I took this cake and my Stary Browar Apple Almond Tart for the May birthday celebration with my coworkers. I didn’t have time to make the lacquer glaze, but the presentation was still impressive with just the creme fraiche ganache.
The cake batter consists of cocoa, sour cream, eggs, and vanilla combined with cake flour, sugar, baking powder, baking soda, salt and butter. It’s baked in a 9 x 2 pan. I don’t have a 9 x 2, as my previous overflow can attest, so I made a parchment collar for my pan.
I popped the cake and the oven, and then tasted a spot of batter. Yikes! There was nothing sweet about it. I quickly reviewed the recipe and my process. I had forgotten the sugar. The cake was pulled from the oven. I dumped a cup of sugar on top and stirred it in. Fortunately, the batter hadn’t begun to bake. The point of this story, dear friends, is always lick the beater, and do it sooner rather than later.
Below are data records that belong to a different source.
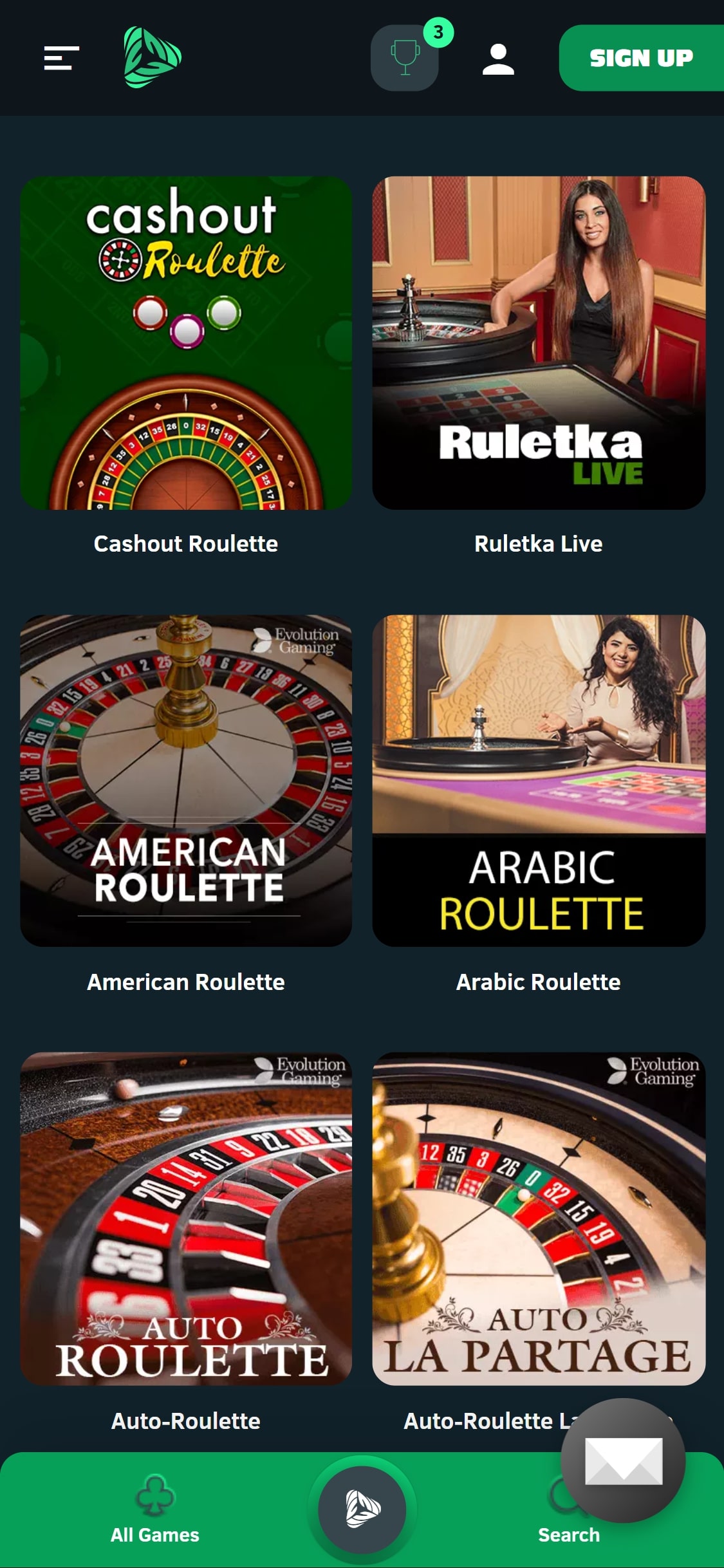Open the Ruletka Live game thumbnail
Image resolution: width=724 pixels, height=1568 pixels.
coord(539,343)
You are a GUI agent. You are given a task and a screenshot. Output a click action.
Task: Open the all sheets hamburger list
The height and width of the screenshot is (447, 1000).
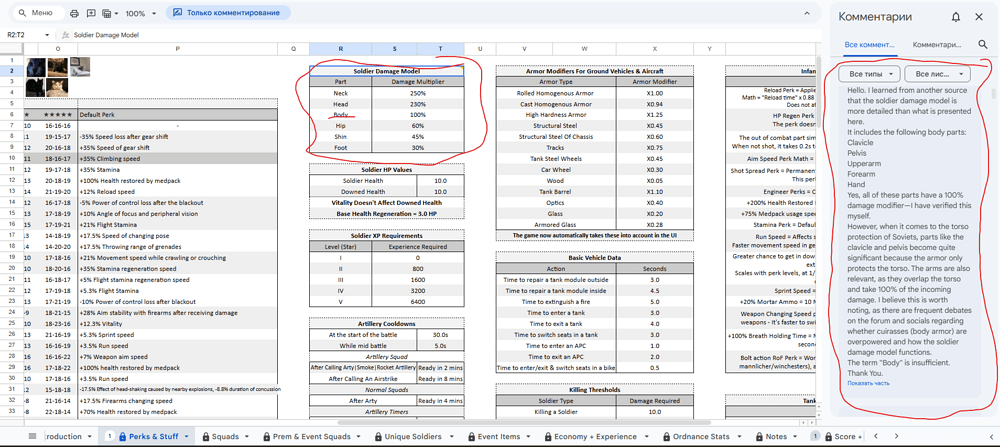pyautogui.click(x=33, y=436)
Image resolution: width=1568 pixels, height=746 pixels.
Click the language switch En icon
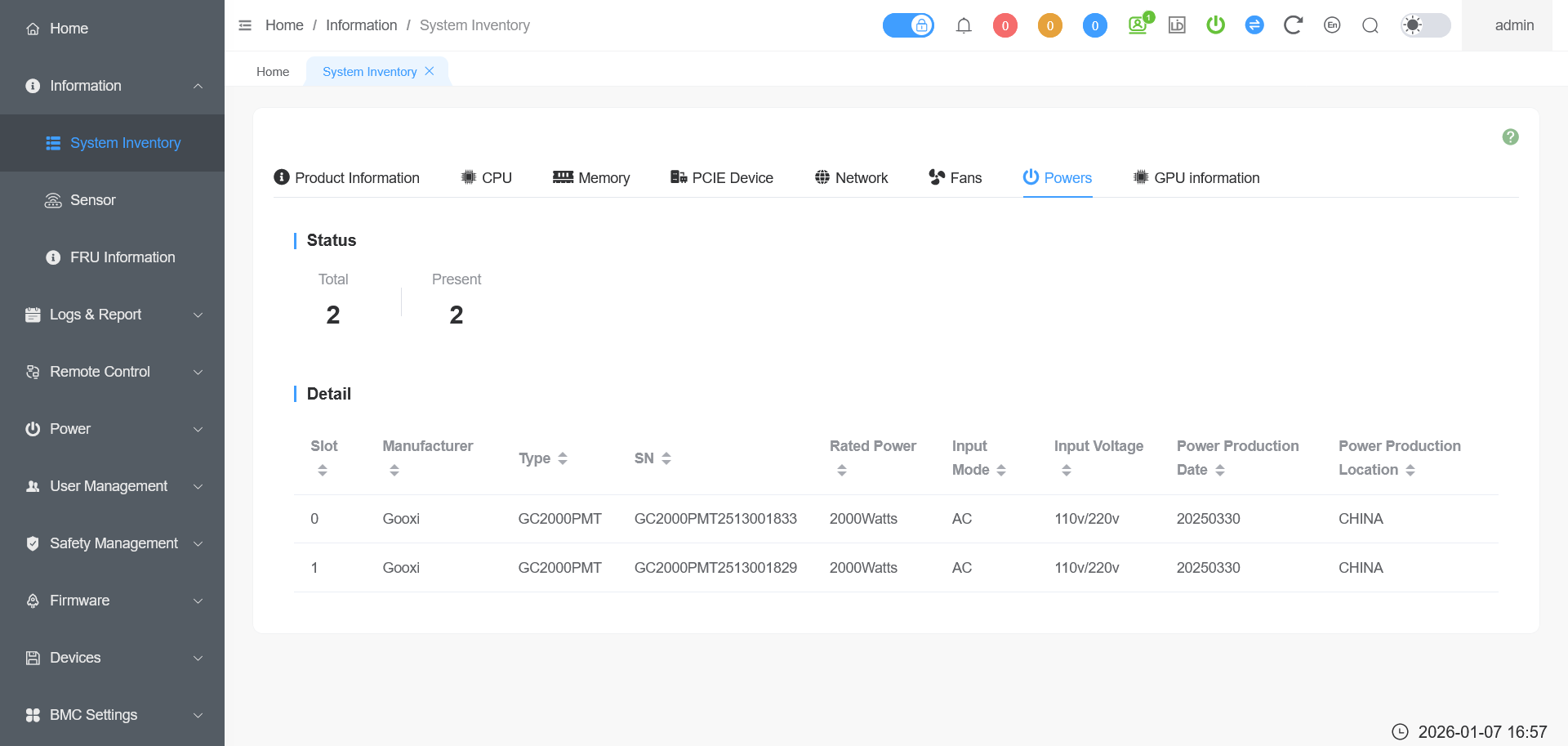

After calling all of the local markets that tend to carry unusual produce and emailing one online supplier, I was unable to find fresh red currants to garnish the cake – a pity because they looked like red jewels in Rose’s photos. I lamented the situation to my friend, Sandi; she suggested substituting cherries, which I did. Because of the cherries, I used kirsh in place of the creme de cassis in the ganache. I also purchased a small shaker of edible gold to sprinkle on top.
My friends loved both desserts. As for this gateau, specifically, it has the most intense chocolate flavor I’ve ever tasted – a good thing in my book. I’m sure the cake is true to French tradition, but it was a little dry for my taste.
Unlike my other blog posts, as part of the Heavenly Cake Bakers, I don’t post recipes from this book on the internet. One of the reasons for this baking group is to encourage readers to purchase the cookbook. That strategy worked on me! After follow the group’s baking adventures for a couple of months, I ordered a copy from Amazon.